Kirby Lee-USA TODAY Sports

LOS ANGELES -- The Dodgers on Saturday signed A.J. Ellis to a one-year deal, avoiding arbitration. The catcher signed for $3.55 million. The team and Ellis exchanged salary figures on January 17, with Ellis seeking $4.6 million and the Dodgers filing at $3 million. This settlement comes in at shy of the midpoint of $3.8 million, but there are incentives in the deal as well.

Ellis can earn a potential $150,000 in bonuses: $50,000 for each of 110 and 115 starts, and $50,000 for 450 plate appearances. The catcher made 128 starts and had 505 plate appearances in 2013, and started 109 games with 448 plate appearances.

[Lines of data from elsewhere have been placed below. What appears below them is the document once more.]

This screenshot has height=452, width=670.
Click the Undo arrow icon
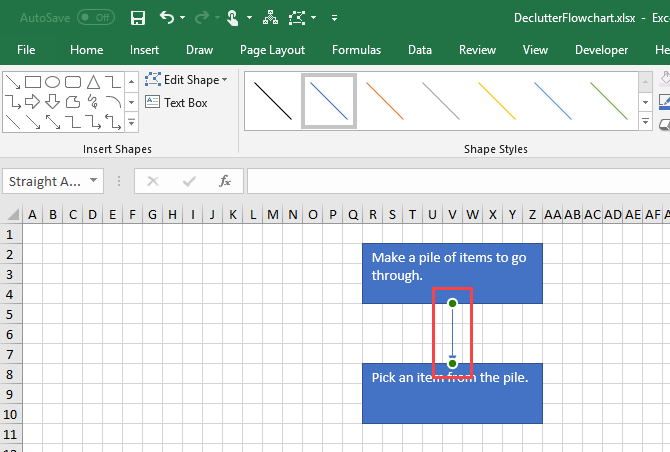click(166, 17)
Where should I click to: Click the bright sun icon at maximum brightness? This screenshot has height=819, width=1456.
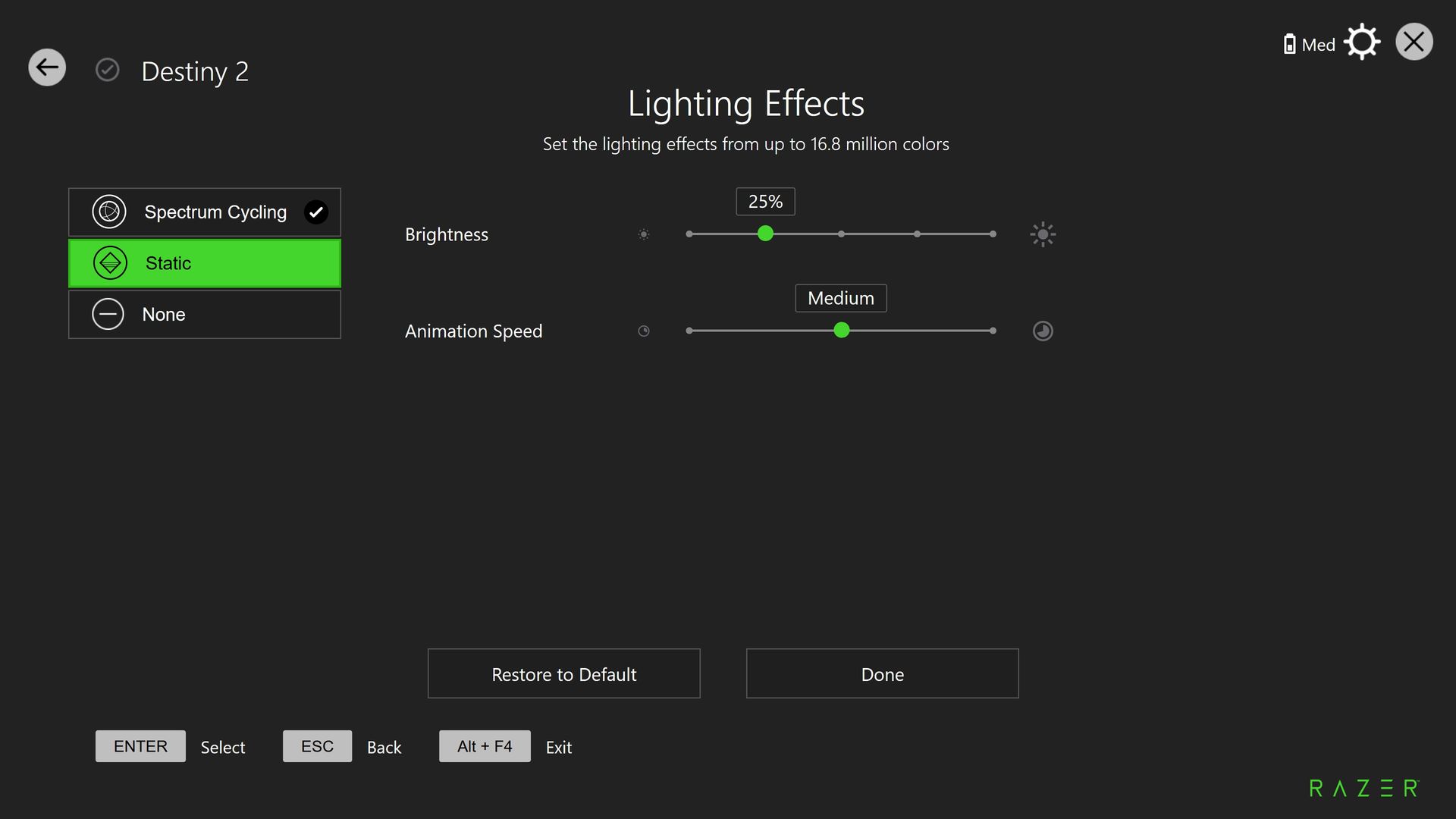(1043, 234)
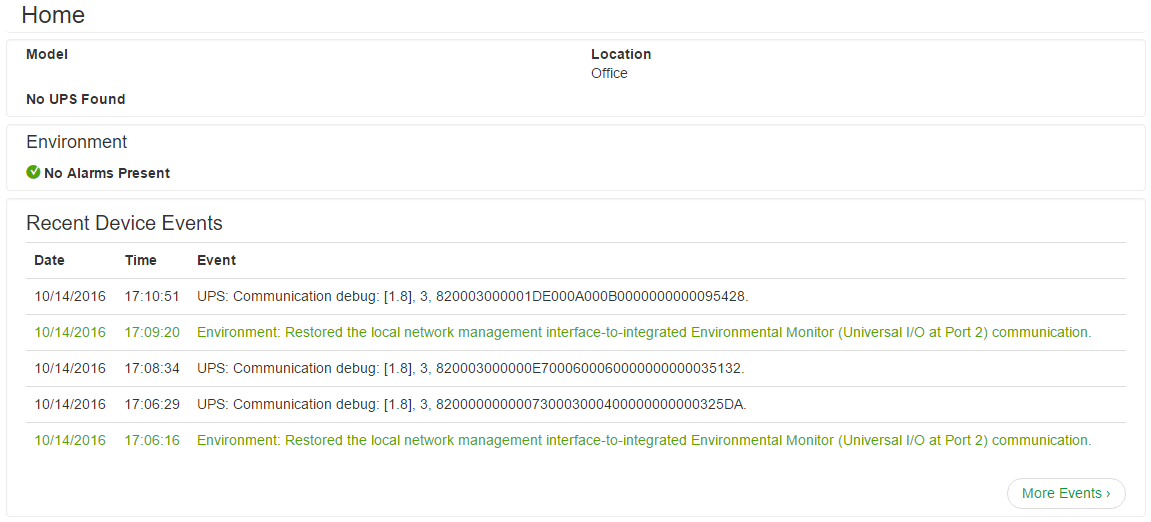Click the Time column header
This screenshot has width=1151, height=522.
[x=141, y=260]
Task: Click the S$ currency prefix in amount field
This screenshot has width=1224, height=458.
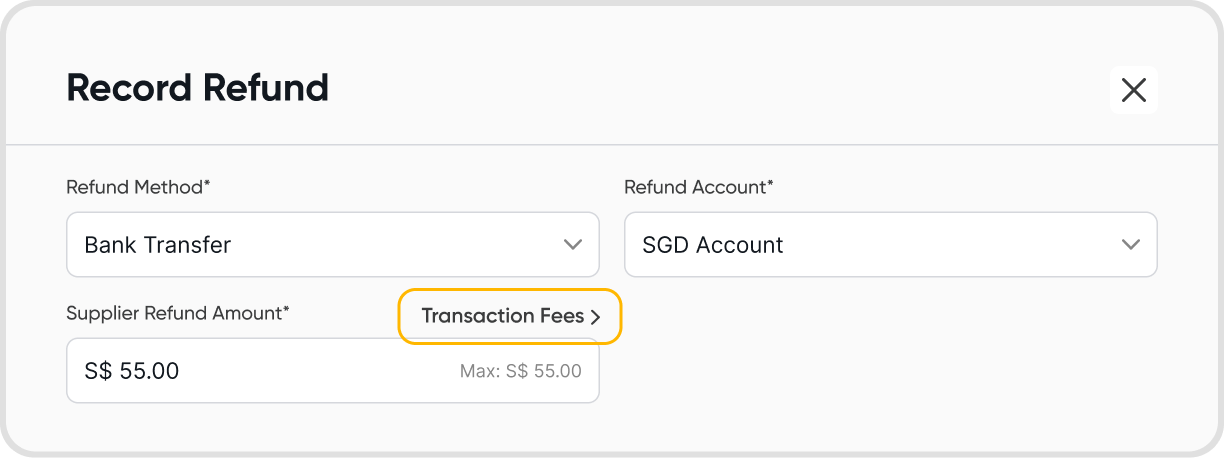Action: tap(98, 371)
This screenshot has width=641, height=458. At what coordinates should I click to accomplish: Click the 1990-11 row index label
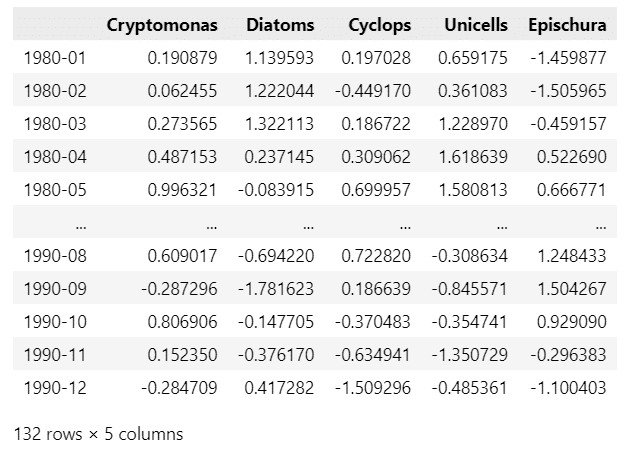click(55, 355)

Ellis made $2 million in 2013 and with three years, 151 days of service time was eligible for salary arbitration for the second time. On January 6, I guessed a $3.1 million salary for Ellis in 2014. Matt Swartz of MLB Trade Rumors projected a salary of $3.2 million.

Ellis hit .238/.318/.364 with 10 home runs in 115 games, and was third in MLB with a 44.4% caught stealing percentage, throwing out 28 of 63 runners attempting to steal.

Ellis, who turns 33 in April, spent time on the disabled list in 2013 with an oblique strain but in his two full seasons has been among the most durable catchers in baseball. He ranks fourth in MLB with 2,123⅓ innings and fifth with 237 starts behind the plate in 2012-2013 combined.

The Dodgers have signed five of six arbitration-eligible players, including Mike Baxter ($700,000), Drew Butera ($700,000) and Scott Elbert ($575,000) and Clayton Kershaw (seven years, $215 million). Kenley Jansen still has not signed. Ronald Belisario, who was also eligible for arbitration, was non-tendered by the Dodgers on December 2 and signed a one-year deal with the White Sox.

The Dodgers now have $243.225 million committed to 23 players in 2014.